Re: [RFC PATCH 0/7] sched: cpufreq: Remove magic margins

From: Qais Yousef
Date: Thu Sep 07 2023 - 20:18:19 EST


On 09/07/23 15:08, Peter Zijlstra wrote:
> On Mon, Aug 28, 2023 at 12:31:56AM +0100, Qais Yousef wrote:
>
> > Equally recent discussion in PELT HALFLIFE thread highlighted the need for
> > a way to tune system response time to achieve better perf, power and thermal
> > characteristic for a given system
> >
> > https://lore.kernel.org/lkml/20220829055450.1703092-1-dietmar.eggemann@xxxxxxx/
> >
>
> > To further help tune the system, we introduce PELT HALFLIFE multiplier as
> > a boot time parameter. This parameter has an impact on how fast we migrate, so
> > should compensate for whoever needed to tune fits_capacity(); and it has great
> > impact on default response_time_ms. Particularly it gives a natural faster rise
> > time when the system gets busy, AND fall time when the system goes back to
> > idle. It is coarse grain response control that can be coupled with finer grain
> > control via schedutil's response_time_ms.
>
> You're misrepresenting things... The outcome of that thread above was

Sorry if I did. My PoV might have gotten skewed. I'm not intending to mislead
for sure. I actually was hesitant about adding the PELT patch initially, but
it did feel that the two topics are connected. Margins are causing problems
because they end up wasting power. So there's a desire to slow current response
down. But this PELT story wanted to speed things up. And this polar opposite is
what I think the distilled problem.

> that PELT halftime was not the primary problem. Specifically:
>
> https://lore.kernel.org/lkml/424e2c81-987d-f10e-106d-8b4c611768bc@xxxxxxx/
>
> mentions that the only thing that gaming nonsense cares about is DVFS
> ramp-up.
>
> None of the other PELT users mattered one bit.

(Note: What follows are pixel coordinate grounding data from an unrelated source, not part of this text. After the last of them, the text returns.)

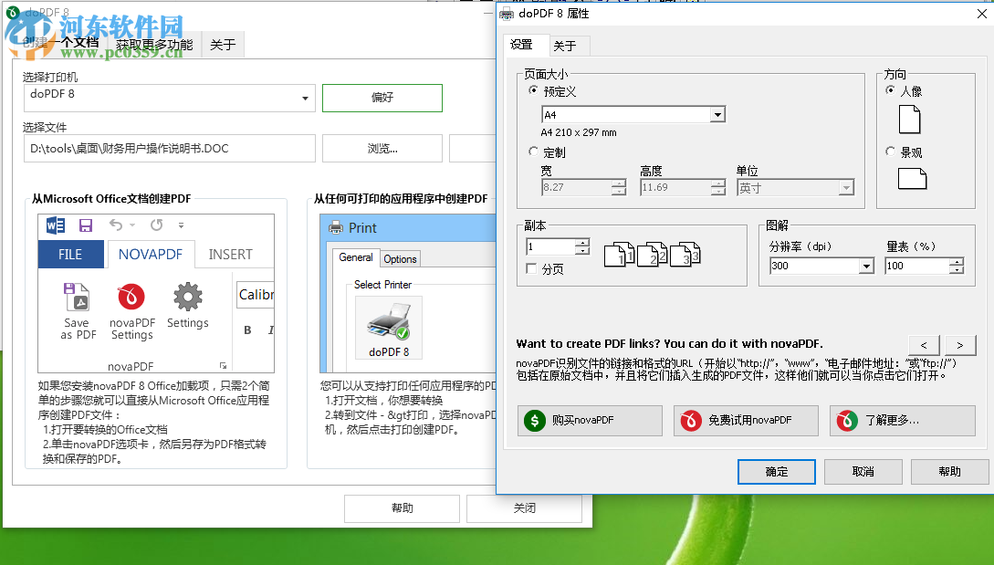The width and height of the screenshot is (994, 565).
Task: Increase copies using the 副本 stepper
Action: click(x=581, y=242)
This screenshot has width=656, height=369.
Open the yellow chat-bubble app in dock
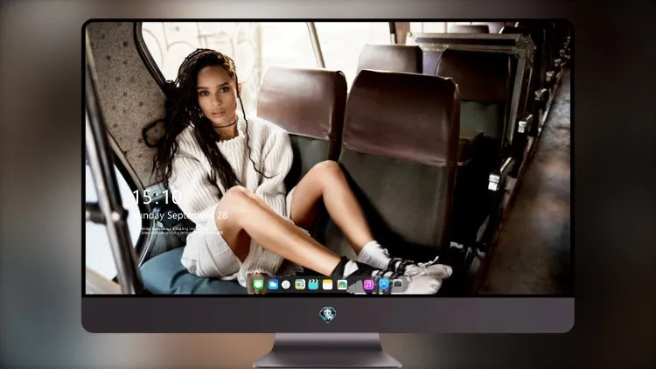tap(300, 285)
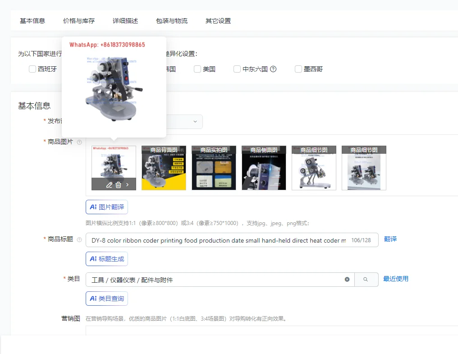Clear the category field with X icon
The width and height of the screenshot is (458, 354).
point(347,280)
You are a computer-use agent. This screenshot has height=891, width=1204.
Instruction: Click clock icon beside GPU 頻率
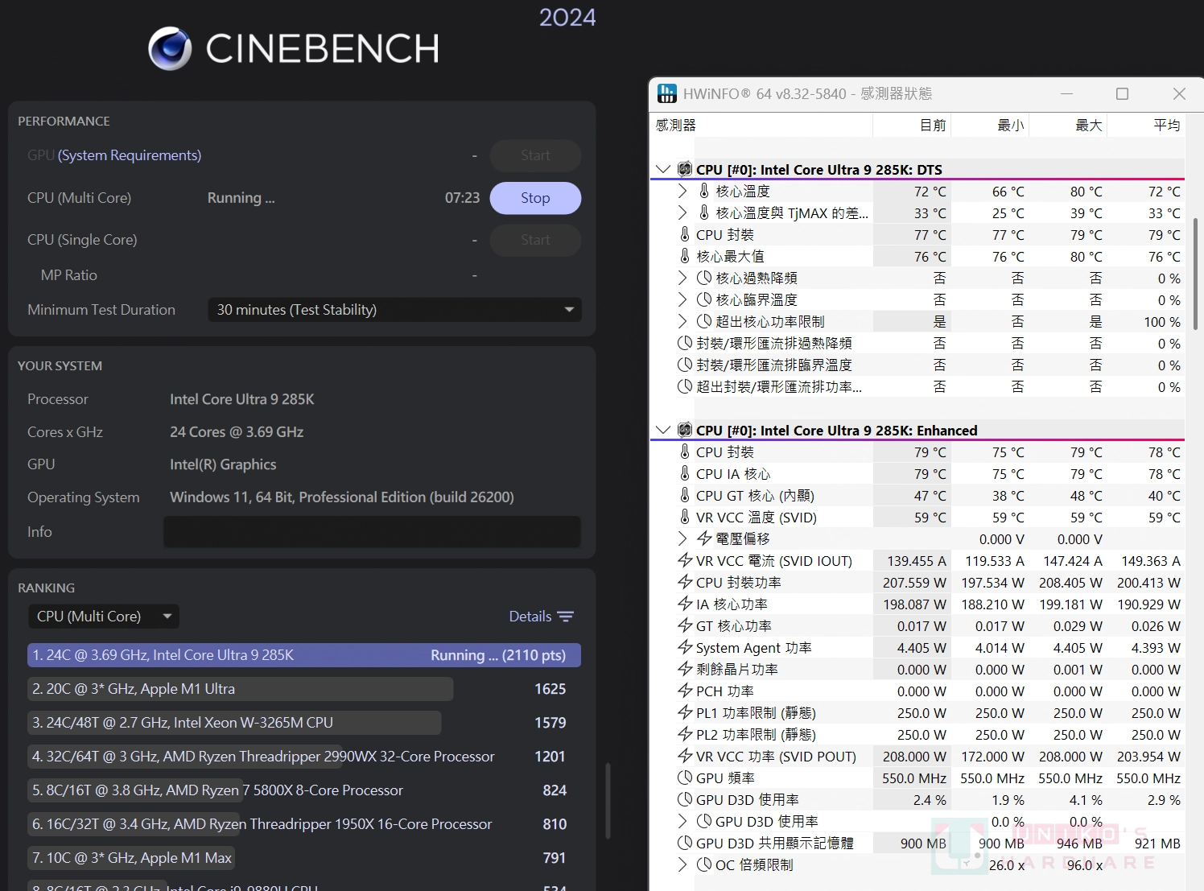point(685,778)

I actually latched to Vincent response about a boot time parameter makes sense.

Just to be clear, my main issue here with the current hardcoded values of the
'margins'. And the fact they go too fast is my main problem.

The way I saw PELT fits in this story is to help lower end systems who don't
have a lot of oomph. For reasonably powerful system; I don't see a necessity to
change this and DVFS is what matters, I agree.

It was my attempt to draw a full picture and cover the full spectrum. I don't
think PELT halfllife plays a role in powerful systems. But under-powered ones,
I think it will help; and that's why I was depicting it as coarse grain
control.

I think I did try to present similar arguments on that thread.

>
> Also, ISTR a fair amount of this was workload dependent. So a solution
> that has per-task configurability -- like UTIL_EST_FASTER, seems more
> suitable.

But for the 0.8 and 1.25 margin problems, actually the problem is that 25% is
too aggressive/fast and wastes power. I'm actually slowing things down as
a result of this series. And I'm expecting some not to be happy about it on
their systems. The response_time_ms was my way to give back control. I didn't
see how I can make things faster and slower at the same time without making
decisions on behalf of the user/sysadmin.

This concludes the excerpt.